__WORK REQUIRED__.
Once you reach the line with "Image resolution: width=1456", copy it and every line after it exactly, up to the end of the data. Omit the pictures.

*** DATA PROVIDED Section Begins ***

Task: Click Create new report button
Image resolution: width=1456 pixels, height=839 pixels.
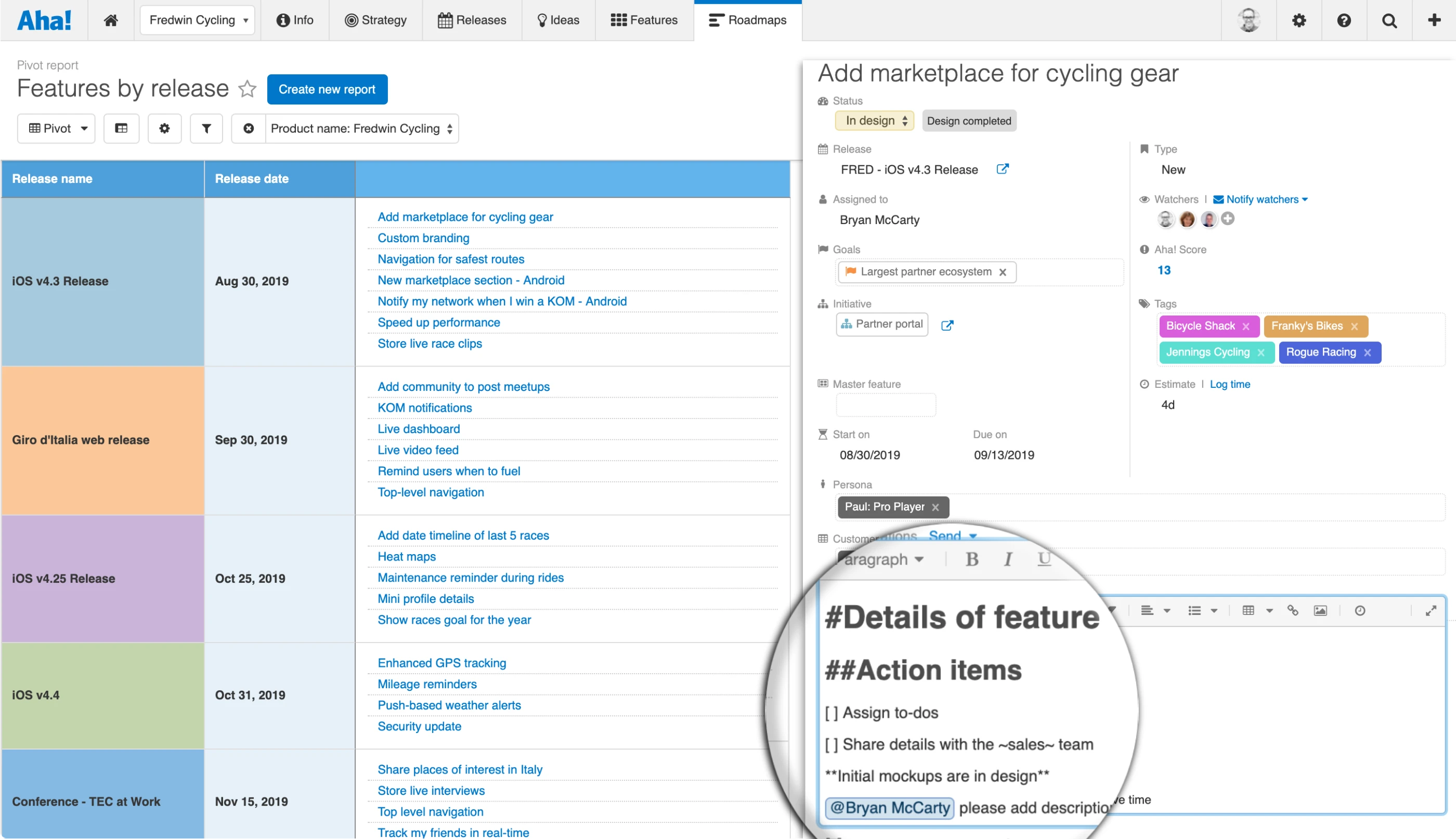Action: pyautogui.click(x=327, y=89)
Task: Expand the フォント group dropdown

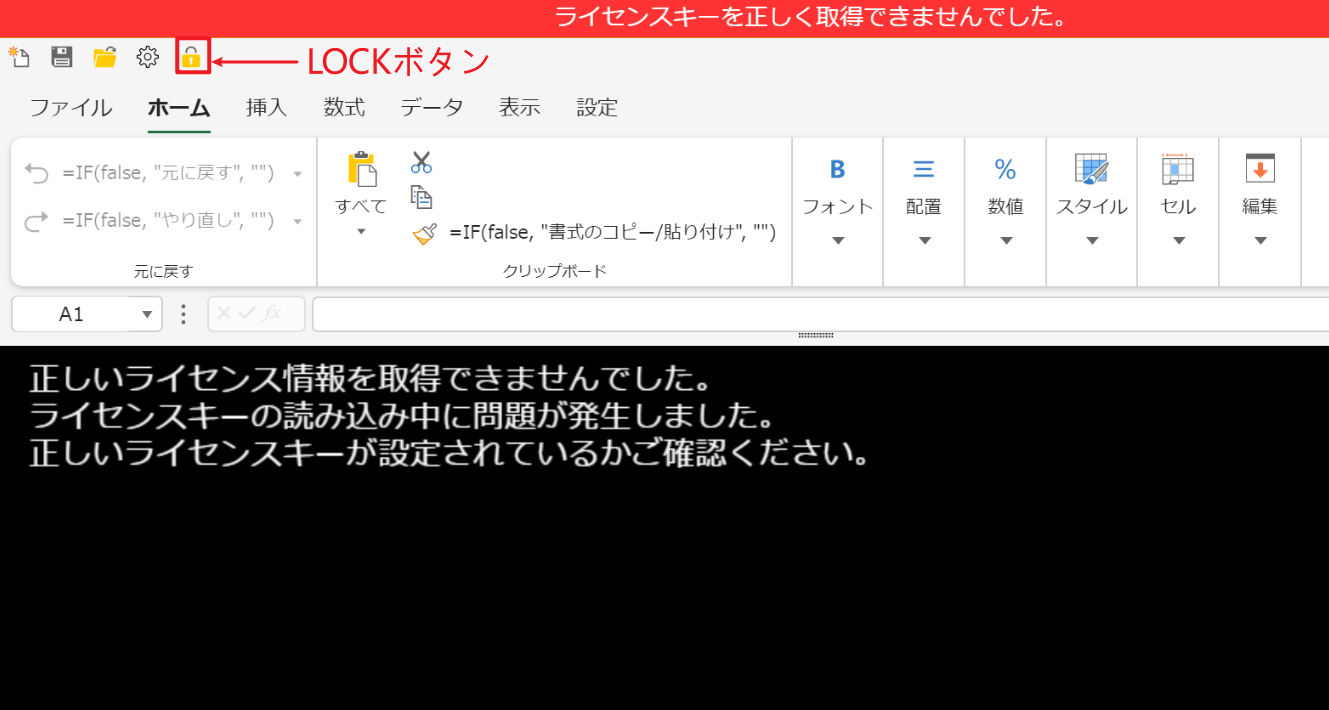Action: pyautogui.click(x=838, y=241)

*** DATA PROVIDED Section Ends ***

__EXERCISE RESULT__.
Image resolution: width=1456 pixels, height=839 pixels.
Action: pyautogui.click(x=327, y=89)
Task: Expand the フォント group dropdown

Action: pyautogui.click(x=838, y=241)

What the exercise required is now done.